**Activity**. Copy each line of the following data that contains "device".

**Records shown**.
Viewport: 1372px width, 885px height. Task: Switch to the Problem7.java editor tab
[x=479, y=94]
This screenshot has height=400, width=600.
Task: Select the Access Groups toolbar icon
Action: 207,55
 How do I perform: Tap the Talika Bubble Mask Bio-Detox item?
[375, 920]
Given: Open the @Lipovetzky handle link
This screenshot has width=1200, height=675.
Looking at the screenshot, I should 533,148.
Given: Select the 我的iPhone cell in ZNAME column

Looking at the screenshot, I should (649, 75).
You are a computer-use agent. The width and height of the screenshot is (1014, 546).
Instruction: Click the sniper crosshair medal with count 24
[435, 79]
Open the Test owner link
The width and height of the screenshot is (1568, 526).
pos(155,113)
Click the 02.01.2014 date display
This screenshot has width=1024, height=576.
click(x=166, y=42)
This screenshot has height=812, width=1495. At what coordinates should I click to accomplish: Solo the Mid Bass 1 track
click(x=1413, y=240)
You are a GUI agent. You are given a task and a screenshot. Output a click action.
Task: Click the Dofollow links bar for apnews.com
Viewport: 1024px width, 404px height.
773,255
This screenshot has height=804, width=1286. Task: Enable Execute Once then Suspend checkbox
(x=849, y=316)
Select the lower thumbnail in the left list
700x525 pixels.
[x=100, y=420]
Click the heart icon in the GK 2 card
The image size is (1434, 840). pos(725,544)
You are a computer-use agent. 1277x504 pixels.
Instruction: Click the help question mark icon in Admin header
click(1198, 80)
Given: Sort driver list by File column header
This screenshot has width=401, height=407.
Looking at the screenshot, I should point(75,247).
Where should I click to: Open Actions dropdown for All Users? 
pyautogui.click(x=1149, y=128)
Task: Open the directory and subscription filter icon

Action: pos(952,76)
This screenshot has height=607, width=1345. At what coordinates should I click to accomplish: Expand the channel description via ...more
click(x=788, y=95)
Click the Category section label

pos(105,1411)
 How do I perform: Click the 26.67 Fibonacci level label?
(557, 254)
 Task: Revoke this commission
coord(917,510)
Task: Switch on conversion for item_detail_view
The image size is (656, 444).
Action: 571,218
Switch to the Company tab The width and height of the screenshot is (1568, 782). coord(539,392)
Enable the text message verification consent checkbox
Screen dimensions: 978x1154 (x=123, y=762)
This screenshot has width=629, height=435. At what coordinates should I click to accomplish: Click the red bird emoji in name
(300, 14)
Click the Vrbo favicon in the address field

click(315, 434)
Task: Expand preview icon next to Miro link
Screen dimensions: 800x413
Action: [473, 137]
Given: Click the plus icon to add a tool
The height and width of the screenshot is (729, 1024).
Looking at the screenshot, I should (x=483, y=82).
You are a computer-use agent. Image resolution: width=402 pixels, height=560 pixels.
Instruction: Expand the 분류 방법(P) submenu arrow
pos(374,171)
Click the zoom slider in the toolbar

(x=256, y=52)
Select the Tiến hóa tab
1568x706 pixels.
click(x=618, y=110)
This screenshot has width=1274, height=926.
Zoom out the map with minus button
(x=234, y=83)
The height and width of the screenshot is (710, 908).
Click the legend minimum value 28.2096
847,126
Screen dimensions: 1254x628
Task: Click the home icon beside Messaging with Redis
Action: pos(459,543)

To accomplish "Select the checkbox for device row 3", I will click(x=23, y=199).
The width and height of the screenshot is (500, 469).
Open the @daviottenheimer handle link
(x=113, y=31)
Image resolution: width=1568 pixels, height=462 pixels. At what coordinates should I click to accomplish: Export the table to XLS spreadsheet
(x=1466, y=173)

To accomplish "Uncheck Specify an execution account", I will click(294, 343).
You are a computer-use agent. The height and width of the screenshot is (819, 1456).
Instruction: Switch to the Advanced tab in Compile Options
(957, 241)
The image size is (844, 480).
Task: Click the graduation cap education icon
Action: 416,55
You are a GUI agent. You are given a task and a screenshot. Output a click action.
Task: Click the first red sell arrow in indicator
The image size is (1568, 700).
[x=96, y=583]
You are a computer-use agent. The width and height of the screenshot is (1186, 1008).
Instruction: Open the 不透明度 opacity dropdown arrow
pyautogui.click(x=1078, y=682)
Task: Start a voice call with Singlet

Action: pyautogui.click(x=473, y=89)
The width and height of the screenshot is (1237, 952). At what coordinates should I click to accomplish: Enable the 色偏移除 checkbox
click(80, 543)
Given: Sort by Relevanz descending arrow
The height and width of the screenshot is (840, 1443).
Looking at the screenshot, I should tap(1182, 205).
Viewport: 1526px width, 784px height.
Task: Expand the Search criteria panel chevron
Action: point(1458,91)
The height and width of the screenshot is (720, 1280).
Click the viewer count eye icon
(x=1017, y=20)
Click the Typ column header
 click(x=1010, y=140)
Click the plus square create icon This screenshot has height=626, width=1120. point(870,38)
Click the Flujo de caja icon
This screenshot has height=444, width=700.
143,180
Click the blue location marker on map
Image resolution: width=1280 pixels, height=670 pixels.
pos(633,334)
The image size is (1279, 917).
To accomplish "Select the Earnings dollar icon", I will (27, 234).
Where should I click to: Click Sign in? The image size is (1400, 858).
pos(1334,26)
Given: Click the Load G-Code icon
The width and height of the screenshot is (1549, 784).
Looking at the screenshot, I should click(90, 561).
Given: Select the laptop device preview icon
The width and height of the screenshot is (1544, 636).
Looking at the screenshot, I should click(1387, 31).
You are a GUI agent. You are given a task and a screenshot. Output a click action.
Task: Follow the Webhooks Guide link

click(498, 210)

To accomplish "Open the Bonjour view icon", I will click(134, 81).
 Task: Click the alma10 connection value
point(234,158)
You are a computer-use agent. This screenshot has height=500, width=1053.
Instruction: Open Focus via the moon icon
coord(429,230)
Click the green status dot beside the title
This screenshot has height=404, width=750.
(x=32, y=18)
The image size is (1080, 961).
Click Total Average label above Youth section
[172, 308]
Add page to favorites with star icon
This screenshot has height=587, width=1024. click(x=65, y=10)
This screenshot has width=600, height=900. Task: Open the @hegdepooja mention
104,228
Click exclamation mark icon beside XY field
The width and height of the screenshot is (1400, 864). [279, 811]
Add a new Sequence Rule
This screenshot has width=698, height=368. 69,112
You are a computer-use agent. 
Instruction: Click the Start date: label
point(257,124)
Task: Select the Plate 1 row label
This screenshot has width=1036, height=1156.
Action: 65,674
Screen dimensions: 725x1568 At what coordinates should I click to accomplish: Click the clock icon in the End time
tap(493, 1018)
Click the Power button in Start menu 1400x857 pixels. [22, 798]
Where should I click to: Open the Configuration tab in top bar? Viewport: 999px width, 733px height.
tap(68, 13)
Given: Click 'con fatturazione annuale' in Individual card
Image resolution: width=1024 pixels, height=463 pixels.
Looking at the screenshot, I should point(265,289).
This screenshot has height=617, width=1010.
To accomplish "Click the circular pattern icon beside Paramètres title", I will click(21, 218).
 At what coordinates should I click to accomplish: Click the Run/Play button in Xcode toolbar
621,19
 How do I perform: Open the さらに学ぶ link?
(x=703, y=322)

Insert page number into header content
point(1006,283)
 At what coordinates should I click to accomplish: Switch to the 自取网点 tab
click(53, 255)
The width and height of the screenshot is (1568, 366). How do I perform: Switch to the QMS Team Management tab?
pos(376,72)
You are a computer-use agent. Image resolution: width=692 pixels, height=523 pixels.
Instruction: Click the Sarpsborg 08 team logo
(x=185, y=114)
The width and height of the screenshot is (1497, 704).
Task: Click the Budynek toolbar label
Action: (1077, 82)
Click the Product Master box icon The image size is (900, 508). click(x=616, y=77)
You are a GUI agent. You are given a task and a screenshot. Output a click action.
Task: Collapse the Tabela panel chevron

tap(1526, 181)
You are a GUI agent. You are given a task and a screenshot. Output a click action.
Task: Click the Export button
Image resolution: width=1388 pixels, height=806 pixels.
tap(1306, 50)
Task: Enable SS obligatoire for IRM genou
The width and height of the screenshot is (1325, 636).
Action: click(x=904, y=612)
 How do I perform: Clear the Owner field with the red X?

**Exercise result**.
To accomplish "Select the checkbox for device row 3", I will click(x=23, y=199).
Given: Select the laptop device preview icon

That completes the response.